В статье многое мелких неточностей, которые не имели бы значения, если бы на них не строились выводы. Так Байер говорит, будто президент Лионского университета, где преподавал Фориссон, "гарантировал ему безопасность". На самом деле все было наоборот. Университет, заявил президент, не имеет материальных средств обеспечить безопасность. И каждую неделю несколько месяцев банда сионистов поджидала Фориссона в тот час, когда он тайком вел свой курс в кафе. Университет ничего не сделал, чтобы положить конец этой ситуации, он предпочел закрыть глаза на то, что Фориссон физически отсутствует полгода.

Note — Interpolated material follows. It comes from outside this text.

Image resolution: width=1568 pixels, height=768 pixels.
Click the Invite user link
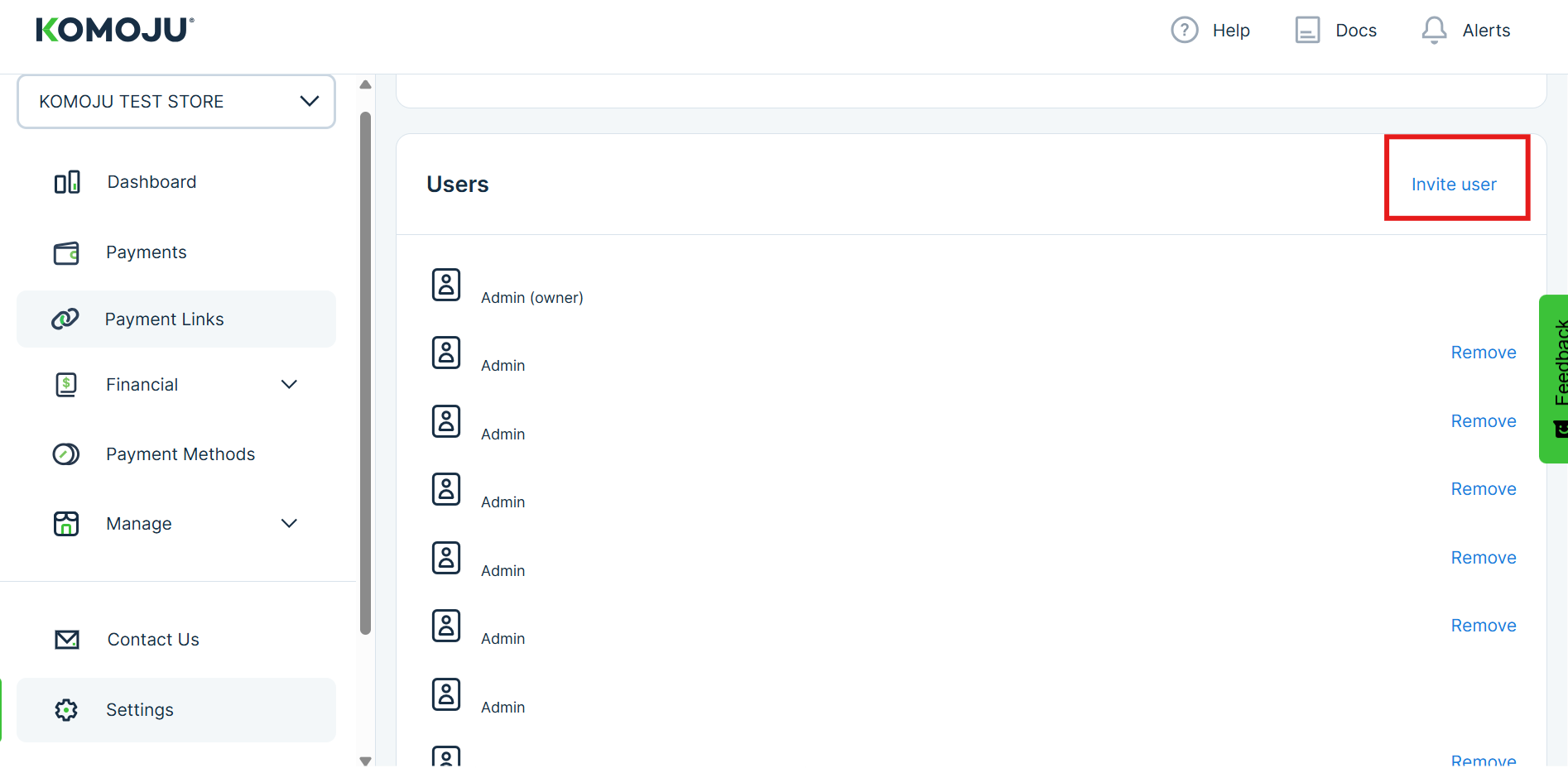click(x=1454, y=185)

Я задаю себе вопрос: умеет ли Байер читать? Он цитирует на стр. 20 Фориссона, который ссылается, на стр. 188 моей книги, на "Застольные беседы Гитлера". Байер замечает: "Я не знаю, каким подпольным вариантом "Застольных бесед" располагал Фориссон, но в моем (Зеевальд, Штутгарт, 1976) я прочел следующее (стр. 456)". И он цитирует слова Гитлера. Если Байер умеет читать, он обратил бы внимание на примечание 44 к французской книге, где текст этой фразы приведен по-немецки и в качестве источника указано отнюдь не подпольное издание 1963 г., стр. 471. Эта фраза дословно та же самая, только в варианте Байера мы читаем "евреи", а в варианте Фориссона "дерьмовые евреи". Что это: ошибка в транскрипции Байера? Или цензура его издания 1976 г.? Я не знаю, но представим себе, что Фориссону бросят упрек, что это он подсластил слова Гитлера. В любом случае, когда Байер комментирует, говоря "это слабое основание для диплома по литературе", он лишь доказывает этим, что ему предстоит еще много потрудиться, чтобы заслужить этот диплом.

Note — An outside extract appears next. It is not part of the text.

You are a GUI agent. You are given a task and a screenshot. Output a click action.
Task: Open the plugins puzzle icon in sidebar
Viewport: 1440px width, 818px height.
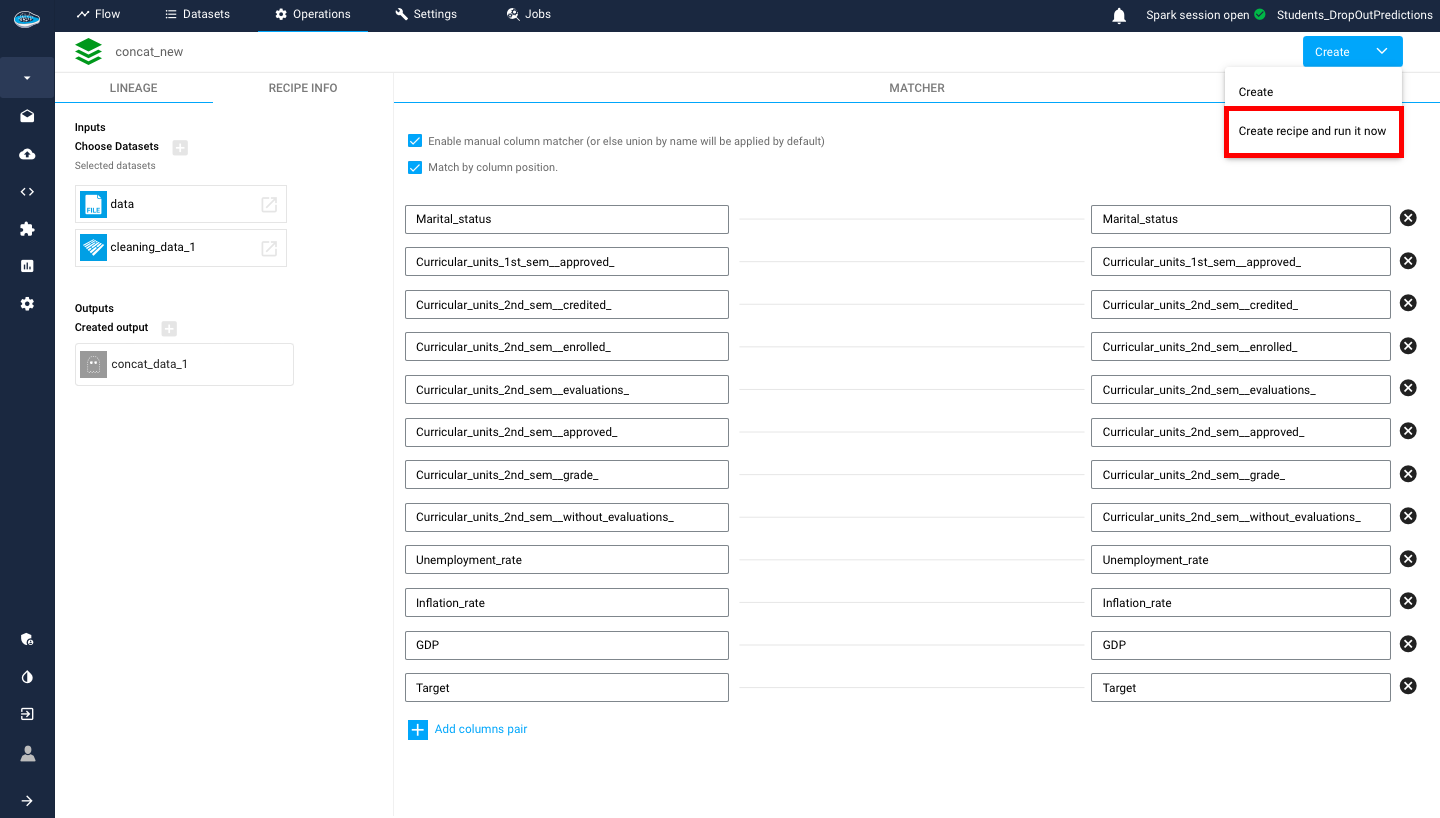coord(27,229)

Меня интересовало, докуда дойдет способность Байера делать выводы, когда он влеком желанием очернить. Он хочет доказать, что Гитлер отдал приказ об истреблении евреев, что Фориссон оспаривает. Историки единогласно говорят, что нет такого документа, но Л. Байер берется решить вопрос, используя частные беседы Гитлера. Может быть, это хороший метод. Он цитирует две фразы, в которых выражена идея, что нужно уничтожить иудаизм. Глагол "ausrotten" можно перевести также как "искоренить". Но я не буду играть словами и вспоминать о временах религиозных войн во Франции, когда те, кто хотел искоренить ересь, устраивали массовые убийства. В третьей фразе Гитлер утверждает, что отдал приказ "истребить всех, кто принадлежит к расе, говорящей по-польски" (стр. 21). Если подобные слова служат доказательством существования приказа об истреблении евреев, они должны быть еще более ясным и убедительным доказательством геноцида поляков, потому что Гитлер утверждает, что уже отдал приказ об их истреблении.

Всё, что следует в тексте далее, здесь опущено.